A Apple confirmou ontem que fechou contrato para a venda do iPhone com a América Móvil, controladora da Claro. Jeniffer Bowcock, porta-voz da Apple para o iPhone, disse que a empresa de tecnologia está entusiasmada com a parceria, mas não mencionou detalhes do acordo. O iPhone será lançado em 16 países da América Latina com cobertura da América Móvil, incluindo o Brasil.
Segundo Bowcock, não há data prevista para a chegada do celular da Apple que navega pela internet, mas ele estará nas lojas até o final do ano.
Em geral, a Apple fecha contratos exclusivos com as operadoras de telefonia para a venda do iPhone. Foi assim nos EUA e na Europa. Mas, aos poucos, a concorrência consegue quebrar esse protocolo.
Em nota oficial, a mexicana América Móvil não menciona a exclusividade, nem fala dos modelos de iPhone que virão ao Brasil, nem da faixa de preços. A Folha apurou que a Claro não terá a exclusividade. Ontem, o presidente da Claro, João Cox, estava no México para acertar detalhes da operação de lançamento do iPhone.
Outro ponto incerto do acordo é a estréia do iTunes, a loja virtual da Apple que vende conteúdos atrelados ao iPhone. É por esse canal que a Apple obtém boa parte de sua receita, a partir da venda de músicas e vídeos. Sem ela, estima-se que a Apple perderá anualmente cerca de US$ 120 por comprador do iPhone, segundo analistas estrangeiros.
Surpresa
A vitória da América Móvil, do empresário mexicano Carlos Slim, foi uma surpresa para a Telefónica. A Folha apurou que a companhia espanhola ainda está na mesa de negociação para lançar o iPhone nos países da América Latina onde ela tem subsidiárias móveis.
No Brasil, a Vivo seria a operadora a lançar o celular, mas as conversas emperraram no último mês. Isso porque a Apple pedia participação na receita da Vivo, como fez com a AT&T, nos EUA, a O2, no Reino Unido, e a Deutsche Telecom, na Alemanha.
Além disso, queria que a Telefónica subsidiasse os aparelhos para que fossem vendidos a preços baixos, incentivando sua massificação. Nos EUA, um aparelho sai por US$ 400. Aqui, custaria aproximadamente R$ 2.500.

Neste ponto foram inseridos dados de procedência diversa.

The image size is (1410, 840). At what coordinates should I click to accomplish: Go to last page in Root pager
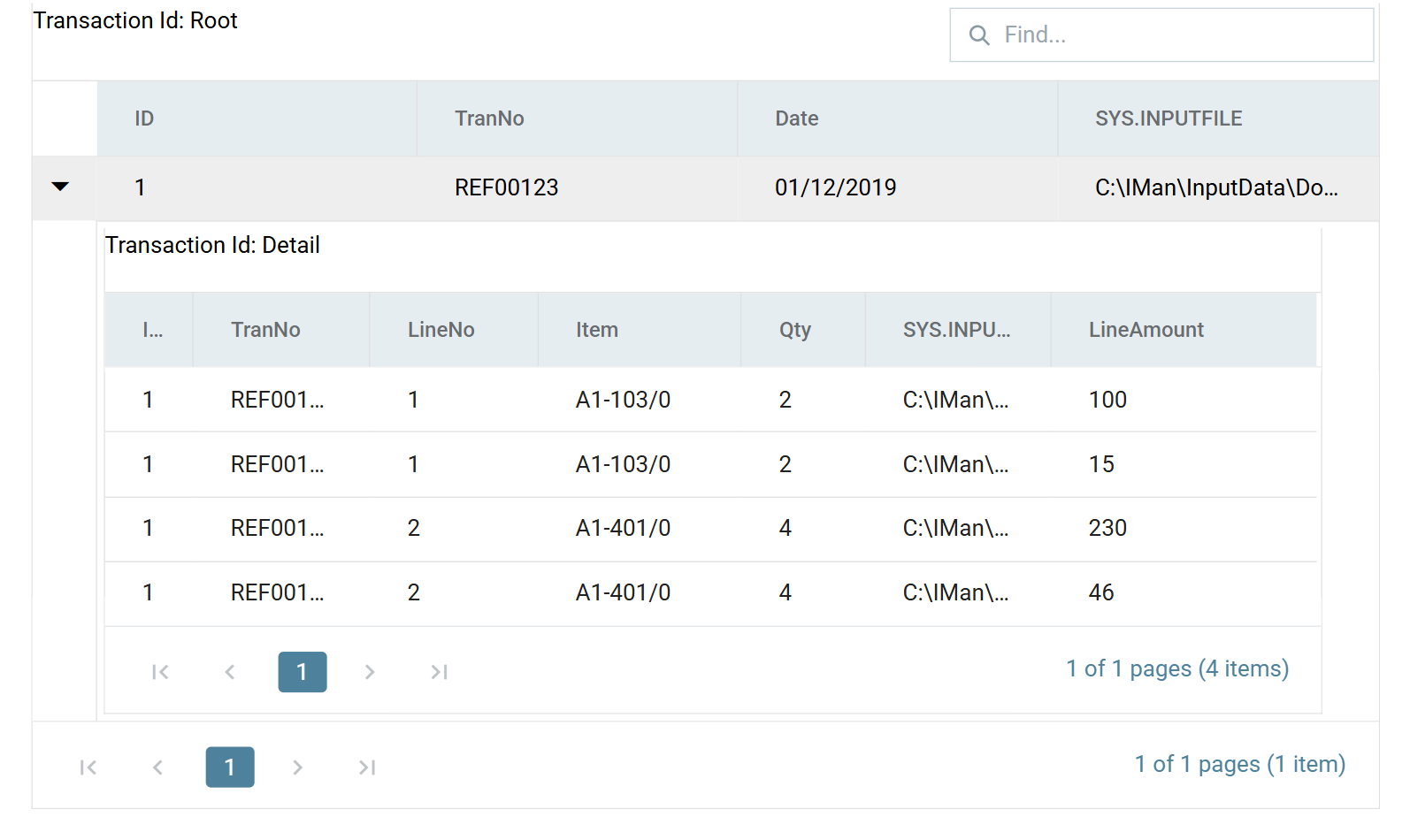pos(367,767)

Os espanhóis recusaram-se a fechar o acordo, alegando que a proposta não fazia sentido em uma região onde imperam as vendas não-oficiais de iPhones desbloqueados.

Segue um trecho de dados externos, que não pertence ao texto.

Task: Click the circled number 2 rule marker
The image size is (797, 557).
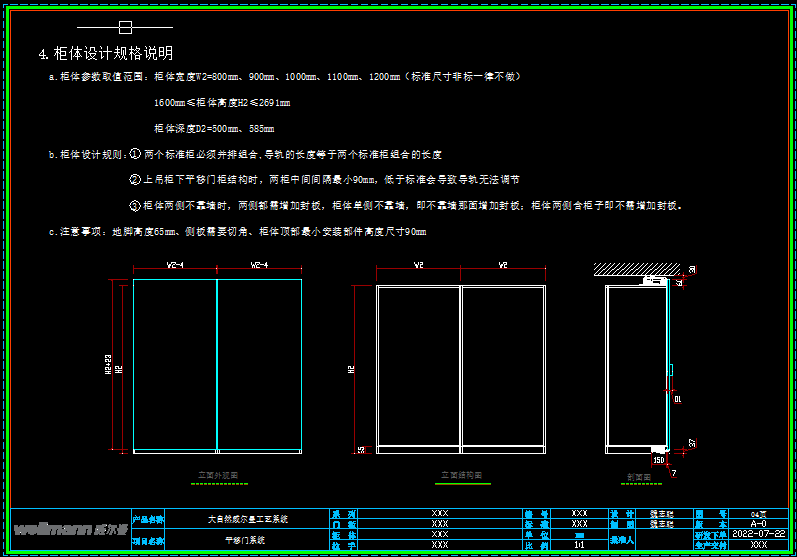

Uma fonte envolvida nas negociações da Telefónica e que não pode ter seu nome identificado acredita que a Claro deve ter aberto mão de parte de sua receita para fechar o acordo e virar o jogo.
O acordo com a Claro é fechado em um momento decisivo para a Apple. Embora ela tenha faturado com a venda de 1,4 milhão de iPhones em atividade no momento pelo mercado paralelo (estima-se que no Brasil sejam aproximadamente 300 mil), ela deixaria de ganhar US$ 1 bilhão por ano com a receita de serviços e conteúdos via iTunes, caso não fizesse nada para antecipar o lançamento do iPhone em países antes desconsiderados.
Na terça-feira (6), a operadora britânica Vodafone anunciou que ganhou o direito de vender o iPhone em dez países: Portugal, Itália, Turquia, República Tcheca, Egito, Grécia, Nova Zelândia, Austrália, Índia e África do Sul. O iPhone também é vendido nos Estados Unidos, na França, na Alemanha, no Reino Unido, na Irlanda e na Áustria.
Isso explica, em parte, por que Steve Jobs, em seu último comunicado ao mercado, em 23 de abril, previu a venda de 10 milhões de iPhones até o final desse ano, o dobro da marca atual. Analistas acreditam que Jobs entendeu que não pode restringir o mercado e impor regras comerciais rígidas ao iPhone, um produto que tem vida própria.